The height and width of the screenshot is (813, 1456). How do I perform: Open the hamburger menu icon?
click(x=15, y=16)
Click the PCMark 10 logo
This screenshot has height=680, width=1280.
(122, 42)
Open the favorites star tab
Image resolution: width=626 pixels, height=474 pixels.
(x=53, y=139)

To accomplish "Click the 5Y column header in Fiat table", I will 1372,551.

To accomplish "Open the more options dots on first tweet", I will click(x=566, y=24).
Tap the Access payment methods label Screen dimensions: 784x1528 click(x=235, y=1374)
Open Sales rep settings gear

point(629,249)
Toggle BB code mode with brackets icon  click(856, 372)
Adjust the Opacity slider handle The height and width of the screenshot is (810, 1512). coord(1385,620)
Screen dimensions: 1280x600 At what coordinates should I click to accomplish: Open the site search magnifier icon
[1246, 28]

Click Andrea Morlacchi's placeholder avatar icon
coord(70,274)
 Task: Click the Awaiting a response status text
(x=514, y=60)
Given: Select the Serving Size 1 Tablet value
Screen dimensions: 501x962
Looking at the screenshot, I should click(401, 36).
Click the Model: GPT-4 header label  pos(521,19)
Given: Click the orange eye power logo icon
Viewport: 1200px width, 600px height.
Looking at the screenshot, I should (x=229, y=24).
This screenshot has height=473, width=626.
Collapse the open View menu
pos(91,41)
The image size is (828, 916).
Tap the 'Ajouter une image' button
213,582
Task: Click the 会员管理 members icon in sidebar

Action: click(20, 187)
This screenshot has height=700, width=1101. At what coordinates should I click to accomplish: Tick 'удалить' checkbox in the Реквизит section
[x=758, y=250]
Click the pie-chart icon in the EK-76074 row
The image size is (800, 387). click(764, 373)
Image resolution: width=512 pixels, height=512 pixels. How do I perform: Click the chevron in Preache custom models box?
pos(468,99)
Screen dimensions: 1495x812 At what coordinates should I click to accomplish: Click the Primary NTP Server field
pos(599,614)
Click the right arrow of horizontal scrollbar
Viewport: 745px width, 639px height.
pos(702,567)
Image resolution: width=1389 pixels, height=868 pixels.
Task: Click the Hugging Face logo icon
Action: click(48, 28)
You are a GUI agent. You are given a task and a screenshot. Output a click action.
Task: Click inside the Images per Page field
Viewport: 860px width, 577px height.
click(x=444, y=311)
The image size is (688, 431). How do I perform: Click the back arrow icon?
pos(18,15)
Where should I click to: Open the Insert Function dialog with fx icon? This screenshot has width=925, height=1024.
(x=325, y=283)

Exercise requirements >> Note every line in the material with "label" and copy it.

Solution for this problem >>
Tap the Access payment methods label Screen dimensions: 784x1528 click(x=235, y=1374)
Click the Model: GPT-4 header label  pos(521,19)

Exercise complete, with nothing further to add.